Tube Strike

TubeStrike_20140205

Tubes running up to 10am on 5 February 2014, during the first day of the tube strike

The graph above is a stacked area chart showing the number of tubes running on each of the London Underground lines. The width of the coloured part represents the number of tubes (i.e. 150 is the total number running summed over all lines at the peak around 08:45).

One thing that is apparent is that the Northern line ran a fairly good service. Compare the chart above to a normal day (4th Feb):

TubeStrike_Before_20140204

Tubes running between midnight and midnight from 4 to 5th February the day before the strike – note different timescale from previous chart

The second graph shows the variation for a whole day, so the earlier graph corresponds to the first peak on the second graph.

In order to quantify these results, I’ve taken the raw data, which is the number of tubes running during each 3 minute period between 07:00 and 10:00, produced totals, and compared this against the previous day’s data (Tuesday 5th).

Based on an average taken over the whole 7-10am period, 33.57% of the normal service was running. The breakdowns by lines are as follows:

Bakerloo: 48.3%

Central: 34.5%

District: 19.4%

Hammersmith and City and Circle: 32.1%

Jubilee: 19.4%

Metropolitan: 15.0%

Northern: 72.2%

Piccadilly: 2.3%

Victoria: 46.2%

The figure for the Piccadilly line looks much lower than I would expect, so this needs further investigation. It could be an issue with a signal problem as the data here is taken straight from the public “trackernet” API. Also, just because tubes are running doesn’t mean you can actually get on one. At the moment we don’t have any loading figures for stations, but this is something we are working on.
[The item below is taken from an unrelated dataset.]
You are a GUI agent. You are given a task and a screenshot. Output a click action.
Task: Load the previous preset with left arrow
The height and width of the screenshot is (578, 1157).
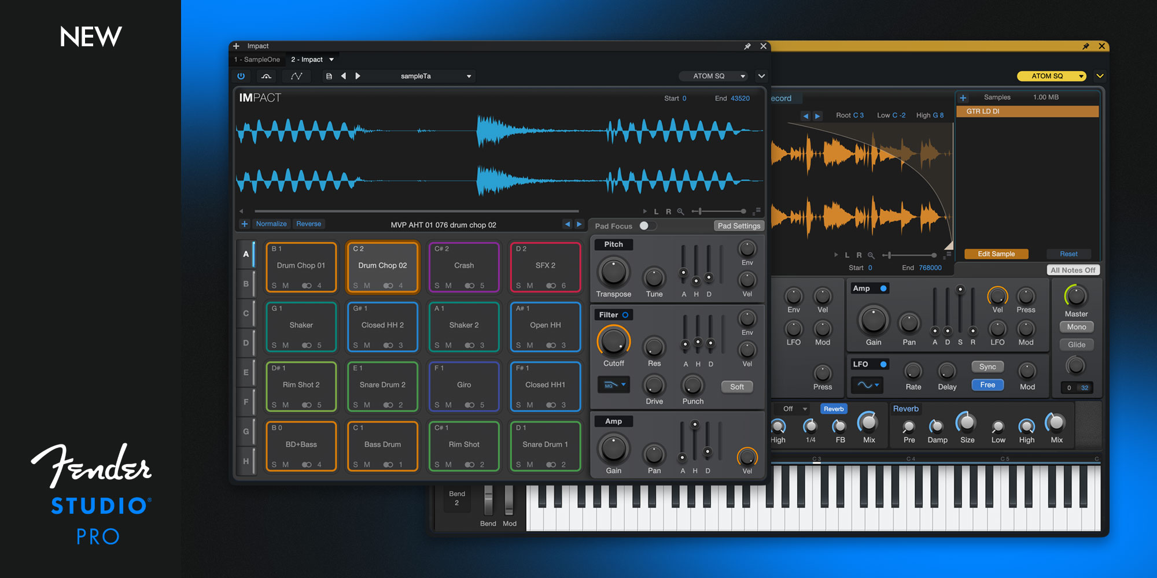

Also, these figures don’t show the whole picture as they miss out the spatial variation. With many stations closed, services actually stopping in central London were greatly reduced.

The following is the picture at 9am this morning:

AgentScript_20140205_090000

09:00am on 5th February 2014, tubes are shown as arrows pointing in the direction of movement

Although this isn’t the best visualisation, it serves to show that there are some obvious gaps in the service.